* **Задания**:
A: Где, согласно тексту о встречах с Нейгаузом, находилась его квартира?
B: Напишите следующий фрагмент текста о встречах с Нейгаузом, начиная сразу после его последнего предложения.

* **Текст для анализа**:

···

Все стали просить Пастернака почитать, он отказался наотрез: ничего не помнит. Тогда дружно накинулись на Генриха Густавовича, чтобы он сыграл. Пастернак трубил вовсю. Я уже подумал, что, может, выпрошу три заветные ноты, но Нейгауз сердито бросил: не хочу! Это была месть Пастернаку.
А когда мы прощались и я пожимал маленькую, очень сильную руку, Нейгауз сказал, заглянув мне в глаза:
— Поверим, что ночью нет ничего страшного? — Эта перифраза из Платонова стала паролем наших последующих не слишком частых встреч…
Помню одну молниеносную встречу во время войны, когда начались бомбежки. Я приехал к Нейгаузу с каким-то поручением от моих новых родичей Асмусов. И едва я вошел в квартиру, находившуюся в историческом доме по Садовой, близ Курского вокзала, где жили знаменитые летчики, полярники, музыканты и откуда ушел в смерть Чкалов, как начался налет. Не знаю, насколько опасный, но очень шумный, зенитки лупили так, что мы не слышали друг друга. Долгий, всасывающий пространство свист большой фугаски тоскливо подсказал, что придется спускаться в подвал. В доме Асмусов этот ритуал считался обязательным, и потребовалось все кроткое и неодолимое упрямство моей жены, чтобы нас с ней оставляли наверху. Дерзкое неповиновение бесило мою тещу, не боявшуюся ничего на свете, но преданно служившую обостренному инстинкту самосохранения своего мужа. Я забыл, с какими людьми имею дело. Когда от взрыва задребезжали, трескаясь, оконные стекла, Милица Сергеевна, маленькая, худенькая, с увядшими волосами и выражением беспечной и всеобъемлющей доброты на терпеливом лице, вскричала голосом вакханки:
— Взлетим на воздух, Гарришка!
И поставила на стол бутылку портвейна и рюмки.
Мне почудилась тень печали на ясном и, как всегда, оживленном лице Нейгауза.
— За встречу по Швейку, — он поднял рюмку, — в шесть часов вечера после войны!
— Вы эвакуируетесь?
— Немцам не видать Москвы, как своих ушей. Но я должен ехать — Адик на Урале, в больнице… Ехать один… Теща нетранспортабельна…
— Езжай, Гарришка! — лихо вскричала Милица Сергеевна. — А мы с мамой и Милкой будем прикрывать твой отход.
— О, господи!.. — сказал Нейгауз.
Асмусы наказали мне спросить о Пастернаке: он отправил семью в Чистополь, а сам исчез.

···

* **Исходные записи**:
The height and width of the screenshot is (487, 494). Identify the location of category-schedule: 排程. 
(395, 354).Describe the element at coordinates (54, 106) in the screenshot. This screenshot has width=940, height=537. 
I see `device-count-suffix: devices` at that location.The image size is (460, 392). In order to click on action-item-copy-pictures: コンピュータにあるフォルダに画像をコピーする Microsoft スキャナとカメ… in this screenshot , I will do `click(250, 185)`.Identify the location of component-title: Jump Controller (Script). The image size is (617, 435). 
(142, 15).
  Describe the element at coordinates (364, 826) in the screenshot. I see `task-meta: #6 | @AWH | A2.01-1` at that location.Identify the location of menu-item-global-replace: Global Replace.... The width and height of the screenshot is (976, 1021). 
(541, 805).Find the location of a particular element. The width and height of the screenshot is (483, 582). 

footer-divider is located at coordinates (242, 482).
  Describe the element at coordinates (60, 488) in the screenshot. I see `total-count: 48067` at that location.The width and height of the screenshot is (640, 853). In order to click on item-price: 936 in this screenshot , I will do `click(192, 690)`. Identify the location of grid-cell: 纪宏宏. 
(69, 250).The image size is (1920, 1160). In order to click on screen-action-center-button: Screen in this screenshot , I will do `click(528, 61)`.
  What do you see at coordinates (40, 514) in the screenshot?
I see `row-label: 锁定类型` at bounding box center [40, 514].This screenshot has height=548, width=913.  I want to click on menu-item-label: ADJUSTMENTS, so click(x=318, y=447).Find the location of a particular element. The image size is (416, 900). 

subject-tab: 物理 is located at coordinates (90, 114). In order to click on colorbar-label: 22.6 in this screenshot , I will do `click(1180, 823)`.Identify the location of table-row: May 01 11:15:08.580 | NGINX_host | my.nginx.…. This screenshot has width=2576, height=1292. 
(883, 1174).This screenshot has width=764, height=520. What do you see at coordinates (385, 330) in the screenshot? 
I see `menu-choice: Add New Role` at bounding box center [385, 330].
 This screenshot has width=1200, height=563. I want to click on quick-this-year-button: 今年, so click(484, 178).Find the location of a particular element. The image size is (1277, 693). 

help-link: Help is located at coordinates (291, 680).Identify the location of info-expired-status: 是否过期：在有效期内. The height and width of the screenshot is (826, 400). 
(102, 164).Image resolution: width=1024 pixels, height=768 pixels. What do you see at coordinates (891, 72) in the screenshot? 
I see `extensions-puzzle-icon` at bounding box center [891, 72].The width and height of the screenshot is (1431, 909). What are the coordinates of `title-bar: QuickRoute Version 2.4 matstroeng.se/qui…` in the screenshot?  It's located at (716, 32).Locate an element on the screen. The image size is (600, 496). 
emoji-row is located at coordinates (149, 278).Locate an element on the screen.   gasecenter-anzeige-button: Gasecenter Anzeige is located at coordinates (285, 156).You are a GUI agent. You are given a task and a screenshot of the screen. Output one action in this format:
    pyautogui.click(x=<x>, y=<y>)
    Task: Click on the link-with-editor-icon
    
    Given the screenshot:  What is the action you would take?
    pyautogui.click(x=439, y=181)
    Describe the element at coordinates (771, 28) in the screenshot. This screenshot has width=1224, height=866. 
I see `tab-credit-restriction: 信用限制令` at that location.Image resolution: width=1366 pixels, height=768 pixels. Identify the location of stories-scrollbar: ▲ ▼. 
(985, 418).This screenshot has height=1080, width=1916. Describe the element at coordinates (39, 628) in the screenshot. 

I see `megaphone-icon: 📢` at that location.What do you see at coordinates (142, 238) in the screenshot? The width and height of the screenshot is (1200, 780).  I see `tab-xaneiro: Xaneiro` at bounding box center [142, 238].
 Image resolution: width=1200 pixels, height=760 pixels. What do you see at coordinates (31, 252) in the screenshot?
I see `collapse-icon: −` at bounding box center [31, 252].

···

* **Ответы к заданиям**:
A: В историческом доме на Садовой, близ Курского вокзала.

B:
— Мы ездили к нему в Переделкино, — сказал Нейгауз. — Но, похоже, он не слишком обрадовался нашему вторжению. Наслаждается одиночеством, хотя делает вид, что ужасно замотан. В Москве дежурит на крыше, на даче весь день копает гряды, вечером переводит Шекспира. Бодр, улыбчив, свеж, у него поразительно крепкие руки и сильная грудь. Да, еще он ездит стрелять на полигон и страшно гордится своей меткостью. Он говорит, что всегда считал себя движущейся мишенью, оказывается — заправский стрелок.
А когда мы прощались, Нейгауз задержал мою руку в своей:
— Так ночью нет ничего страшного?..
Вскоре ему дано было это проверить. Мы расстались надолго…
…Памятен мне один разговор, свидетелем которого я оказался лиловым коктебельским вечером у подножия Карадага. Три пожилых человека говорили о женщинах. Двоих я знал: Нейгауза и члена-корреспондента ныне не существующей Академии архитектуры Габричевского, автора изумительного этюда о загадочном Тинторетто, третьего — с голым, массивным, шишковатым черепом — видел впервые. Он казался мне похожим на виолончелиста Пабло Казальса, о котором я слышал, что он вылитый Пикассо, а этот, в свою очередь, — копия кинорежиссера Арнштама. Он был из дней киевской молодости Генриха Густавовича, к искусству отношения не имел, то ли археолог, то ли палеонтолог, но не исключено, что геофизик, впрочем, это было нейтрально к предмету беседы. Худой, жилистый, прокопченный солнцем, он заявил о себе как о заядлом холостяке и отчаянном волоките. О, как завидовали ему опутанные браком старые женолюбы!
— Я любил эту женщину, но нам пришлось расстаться. Она не выдерживала моей страсти. Я устал от воплей: «Леонтий, пощади!»
— Она так вопила? — спросил Нейгауз, раздувая усы.
— Именно так, — подтвердил Леонтий.
— От страсти? — прорычал Нейгауз.
— От чего же еще? — небрежничал копченый.
— От страсти еще и не то бывает, — вмешался Габричевский. — Моя дама проглотила зубной протез.
— Твоя дама? — такого удара Генрих Густавович не ожидал. — Когда же это было? В прошлом веке?
— Но, Гаррик!.. — Габричевский делал вид, что крайне смущен своим невольным проговором. — Я надеюсь на твою скромность.
— Черт знает что! — вконец расстроился Нейгауз. — Меня окружают старые распутники!
Копченый пожалел его:
— Я слышал вчера на литфондовском пляже, что Липочка из филармонии сходит по тебе с ума.
— Липочка? Эта кувалда? — взревел Нейгауз. — Мне по моим заслугам полагается мадам Рекамье, маркиза Дюдефан, Мария-Антуанетта!.. — Он задыхался. — Клара Цеткин!..
Самое интересное, что тут не было ни зубоскальства, ни фанфаронства — разрывающая жизненная сила, неисчерпанность, молодость крови и воодушевленная вера в то, что он вполне мог бы составить счастье всех этих дам…
И еще одна встреча.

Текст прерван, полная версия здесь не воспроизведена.